Hospitals a “death trap”
However, the senior doctors had continued offering medical care in the emergency wards.
In the meantime, rather than taking measures to address their incapacitation, the government began intimidation.
The junior doctors were targeted first. Their union’s president, 26-year old Peter Mugombeyi, was abducted by suspected state security agents, and was later hospitalized for treatment upon being released.
When neither the abduction nor the threats of suspension could coerce the junior doctors to report to work, for which they had no means, the government set up a disciplinary committee, which has tried hundreds of them in absentia and found them “guilty of absenting themselves from duty without leave or reasonable cause”.

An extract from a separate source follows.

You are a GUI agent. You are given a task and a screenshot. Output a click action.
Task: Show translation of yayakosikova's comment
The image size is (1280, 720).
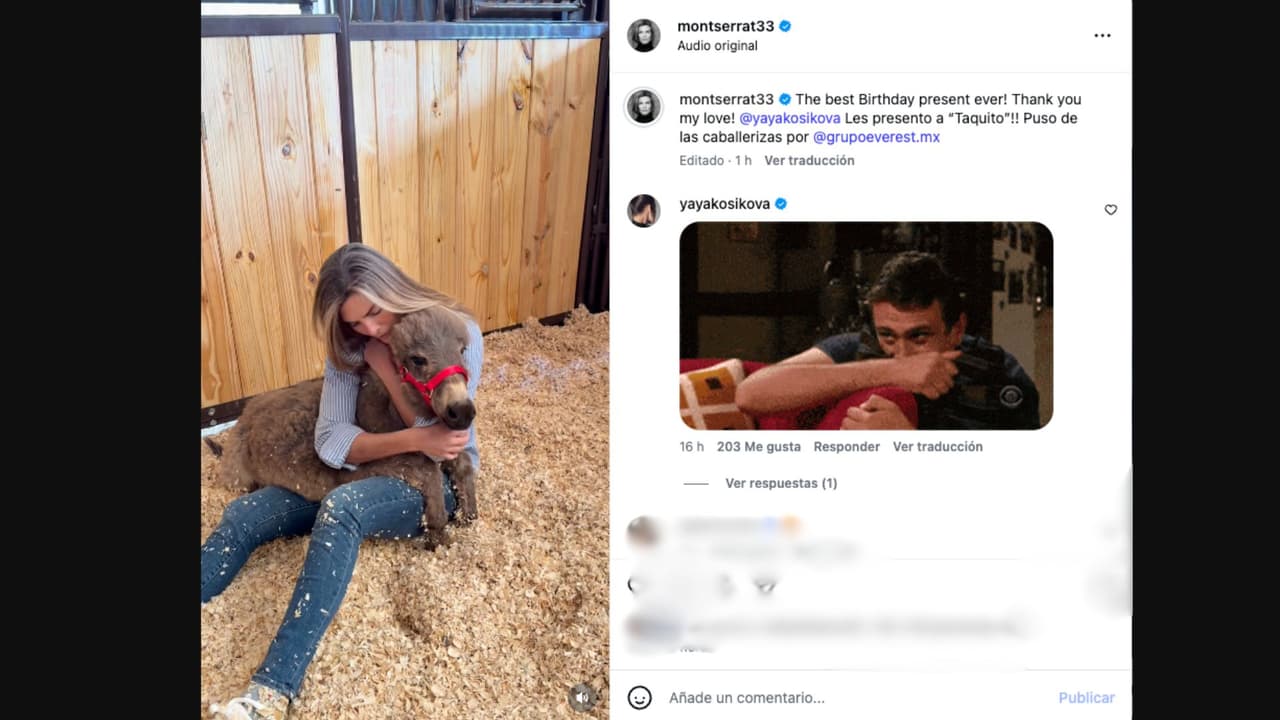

Over 448 junior doctors have thus been fired, which is over a quarter of the total of 1,601 junior doctors employed in public healthcare. Many more are set to be targeted in these mock trials.
In the meantime, the senior doctors were paid pay no wage at all over the past two months for their service in the emergency wards. This has finally left them incapable of affording the costs of providing even this limited service, and on November 26, they withdrew from work completely.
In a statement on November 27, the SHDA, highlighting the persisting shortages of medicines, “bandages, gloves and syringes,” said that the hospitals have “remained a death trap, even with the presence of the hard-working, highly specialized workforce that Zimbabwe has.”
“This is not about money,” SHDA clarified. “People have been working for years for remuneration well below what they deserve, and in the past 2 months have been working for nothing at all.. We are not slaves. We are not greedy mercenaries. We deserve proper tools of the trade, a living wage and a safe working environment. The citizens of Zimbabwe deserve a health system they can trust.”
Senior doctors have made it clear that they “will not be be re-applying to come back to work”. Reiterating that that “we are not on strike”, the SHDA has said that is does “not accept that one can be dismissed for being incapacitated to come to work in an unsafe environment with nothing to use”.
The union demands the restatement of the junior doctors who have been fired and measures to provide the doctors with the medicines and the equipment needed to care for the patients. Yet again, instead of addressing these demands, the government has started handing disciplinary letters to senior doctors.
“The authorities are so vindictive that they went to [operation] theater to hand a letter to a doctor who was finishing up an emergency operation,” SHDA said. “We are now at a stage where, as in biblical times, Pharaoh has taken away the straw and water and is demanding the same quota of bricks.”